It's official. It's constitutional for disease managers to extract the maximum profit from sick and injured people. Apparently, that's "change you can believe in."
It's a safe bet health insurers will now increase their staffing, in order to more effectively analyze patient claims, so they can see where to withhold payments and authorization, and thereby maximize profits. In exchange for issuing policies to the most unhealthy people, they will be allowed to jack up premiums on the elderly. Sweet.
For those keeping track, the favorability ratings of the health insurance industry are below those of the tobacco industry. A 2009 USA Today survey revealed that only 4 percent regarded the insurers as "honest and trustworthy." In fact, entrusting our health care to them is like entrusting our lungs to the tobacco industry.
Nothing in the Obama care bill spells out what benefits must be offered for insurance plans to qualify for the government-run health insurance exchanges that will be set up in 2014. But everyone must buy insurance, which will mean a swarm of cut rate policies designed to provide coverage without care, so private insurers can take money in without paying out. That's the name of the game in capitalist health care.
Absurdly redundant bureaucracies will continue to siphon off huge resources that could be better spent on needy patients. The U.S. currently wastes more than a trillion dollars a year on unnecessary middle-men in its grotesquely inefficient private insurance system. Administrative costs consume thirty-one percent of America's private health care spending. By comparison, administrative costs under Medicare are just 3 percent. But the government returns no equity to stockholders under Medicare, so it's by definition inefficient - at generating profit.
Obama quickly abandoned the popular and sensible single-payer system (basically, Medicare for all), in order to keep the Health Mafia Organizations in business, which they would not be if they had to compete against a more efficient government insurance plan. The public option was tossed out, along with a related "Medicare buy-in" that would have allowed people 55 and older to join the national health care system. Obama also made a secret bargain with pharmaceutical companies that the government would not "negotiate drug prices and demand additional rebates from drug manufacturers," this under pressure from lobbyists, and in opposition to 85 percent of the American public.
Americans can now be required to pay up to 9.5 percent of their income on insurance that will only cover an average of 70 percent of their medical expenses. Also, insurance companies are allowed to deny care with no court review of such decisions. Private insurers must cover people with pre-existing conditions, but they can charge people who don't meet their wellness guidelines double what they charge others. They can charge triple if they are older. Medicaid is to be expanded - with 16 million more people covered. But Medicaid is so underfunded that many doctors, paid such poor reimbursements, refuse to accept Medicaid patients. States are already stretched thin trying to pay for Medicaid, causing more cuts to services and less reimbursement to doctors.

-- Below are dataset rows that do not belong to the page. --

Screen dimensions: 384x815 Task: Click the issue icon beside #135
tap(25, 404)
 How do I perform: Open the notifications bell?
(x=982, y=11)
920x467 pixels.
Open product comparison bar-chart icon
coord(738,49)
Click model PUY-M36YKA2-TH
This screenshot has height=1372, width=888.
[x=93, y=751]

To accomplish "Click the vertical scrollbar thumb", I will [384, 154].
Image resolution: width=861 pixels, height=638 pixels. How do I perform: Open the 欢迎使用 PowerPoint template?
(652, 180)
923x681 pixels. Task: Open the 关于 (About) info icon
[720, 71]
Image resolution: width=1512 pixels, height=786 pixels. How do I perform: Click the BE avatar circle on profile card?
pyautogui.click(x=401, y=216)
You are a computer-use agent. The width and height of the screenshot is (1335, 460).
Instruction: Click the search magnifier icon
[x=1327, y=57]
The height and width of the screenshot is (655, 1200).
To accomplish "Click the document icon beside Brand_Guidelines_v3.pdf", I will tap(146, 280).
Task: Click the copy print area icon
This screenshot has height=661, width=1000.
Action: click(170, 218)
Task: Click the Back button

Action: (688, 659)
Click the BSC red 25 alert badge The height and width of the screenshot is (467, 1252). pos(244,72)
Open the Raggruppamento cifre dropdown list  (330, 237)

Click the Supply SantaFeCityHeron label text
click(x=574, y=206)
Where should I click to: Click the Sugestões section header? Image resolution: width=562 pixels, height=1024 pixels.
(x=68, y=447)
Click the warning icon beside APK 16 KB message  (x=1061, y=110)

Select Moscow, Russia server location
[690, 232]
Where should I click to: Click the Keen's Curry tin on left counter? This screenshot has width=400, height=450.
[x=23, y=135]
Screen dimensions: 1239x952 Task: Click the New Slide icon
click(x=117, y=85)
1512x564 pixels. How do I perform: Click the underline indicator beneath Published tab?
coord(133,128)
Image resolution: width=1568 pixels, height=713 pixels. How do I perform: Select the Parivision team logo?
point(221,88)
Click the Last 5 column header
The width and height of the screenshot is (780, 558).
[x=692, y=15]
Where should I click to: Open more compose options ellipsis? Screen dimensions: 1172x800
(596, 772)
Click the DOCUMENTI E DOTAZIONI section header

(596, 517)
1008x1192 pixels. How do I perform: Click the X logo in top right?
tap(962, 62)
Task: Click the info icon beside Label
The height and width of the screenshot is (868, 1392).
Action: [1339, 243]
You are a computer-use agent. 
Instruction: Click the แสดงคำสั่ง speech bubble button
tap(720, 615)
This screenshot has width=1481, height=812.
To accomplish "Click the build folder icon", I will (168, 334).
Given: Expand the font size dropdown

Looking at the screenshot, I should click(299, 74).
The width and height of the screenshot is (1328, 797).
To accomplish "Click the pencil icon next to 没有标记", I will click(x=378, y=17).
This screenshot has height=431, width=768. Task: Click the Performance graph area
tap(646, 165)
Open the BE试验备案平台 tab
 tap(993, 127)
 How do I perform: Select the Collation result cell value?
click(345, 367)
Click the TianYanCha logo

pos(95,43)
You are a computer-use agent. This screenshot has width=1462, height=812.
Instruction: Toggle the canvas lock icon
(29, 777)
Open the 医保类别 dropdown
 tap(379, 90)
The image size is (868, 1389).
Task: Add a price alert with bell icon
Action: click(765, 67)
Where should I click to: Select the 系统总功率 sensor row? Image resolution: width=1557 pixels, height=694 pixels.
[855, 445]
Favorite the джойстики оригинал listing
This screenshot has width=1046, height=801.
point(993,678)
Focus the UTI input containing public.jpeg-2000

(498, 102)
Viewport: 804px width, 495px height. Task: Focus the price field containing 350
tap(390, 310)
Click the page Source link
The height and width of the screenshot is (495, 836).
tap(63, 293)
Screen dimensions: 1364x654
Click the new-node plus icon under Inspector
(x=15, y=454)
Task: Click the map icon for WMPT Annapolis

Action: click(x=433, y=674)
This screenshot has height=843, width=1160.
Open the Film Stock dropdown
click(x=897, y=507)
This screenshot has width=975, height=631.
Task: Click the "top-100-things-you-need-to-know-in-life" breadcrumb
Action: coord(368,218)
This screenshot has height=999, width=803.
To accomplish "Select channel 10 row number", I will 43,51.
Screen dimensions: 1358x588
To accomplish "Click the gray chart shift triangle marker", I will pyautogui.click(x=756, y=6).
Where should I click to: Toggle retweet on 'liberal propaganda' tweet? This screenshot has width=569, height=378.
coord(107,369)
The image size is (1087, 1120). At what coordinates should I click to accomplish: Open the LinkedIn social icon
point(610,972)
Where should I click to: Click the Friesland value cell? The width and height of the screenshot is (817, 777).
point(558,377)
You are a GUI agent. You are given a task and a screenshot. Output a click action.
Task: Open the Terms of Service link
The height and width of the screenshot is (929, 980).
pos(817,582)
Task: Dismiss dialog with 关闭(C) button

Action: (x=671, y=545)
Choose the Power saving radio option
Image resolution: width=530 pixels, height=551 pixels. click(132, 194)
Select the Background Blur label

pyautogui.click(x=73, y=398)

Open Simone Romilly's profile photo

Not surprisingly, Obamacare has devolved into another big giveaway to the private insurance companies and Big Pharma, in violation of the public will, and without the obvious measures to reduce gouging in the manner taken by other industrial countries. The new law will not make health care universal, or more cost-effective, efficient, and affordable for millions of middle-income Americans. Instead, it will guarantee hundreds of billions of dollars in windfall profits for pharmaceutical companies charging extortionate prices for drugs, because the government refuses to use collective bargaining power to negotiate costs with them.
Obama care features an individual mandate, high premiums, fines (actually a tax, says the Supreme Court) for those who don't buy the crappy product, and a lack of cost controls on insurers and providers. Obama's argument is that, in order to avoid "disruption," we need to take the current terribly wasteful privatized system and throw more money at it, rather than extend Medicare to everyone.
Obamacare actually worsens our health care crisis by further privatizing it. A large part of the increase in coverage under the law is based on an expansion of Medicaid, which is already vastly underfunded compared to the medical need it ostensibly addresses. Meanwhile, the number of uninsured Americans continues to grow, and soaring health-care costs (price gouging) destroys U.S. families and businesses. The most cost effective way of dealing with such a crisis would be to expand and improve Medicare, putting all Americans on the already established public insurance, instead of using hundreds of different health care companies that make profits from throwing sick people off their rolls. At least Medicare and Medicaid have been effective at improving the health of the population and lifting people out of poverty, while the same obviously cannot be said of private HMOs.
But Obama supports cuts to Medicare through the Independent Payment Advisory Board. The GOP openly advocates a voucher "Medicare" system; Obama favors slowly strangling the system with cuts, leaving seniors struggling to find doctors willing to take on their medical problems.
This is what "democratic choice" amounts to under government of rich capital, by rich capital, and for rich capital.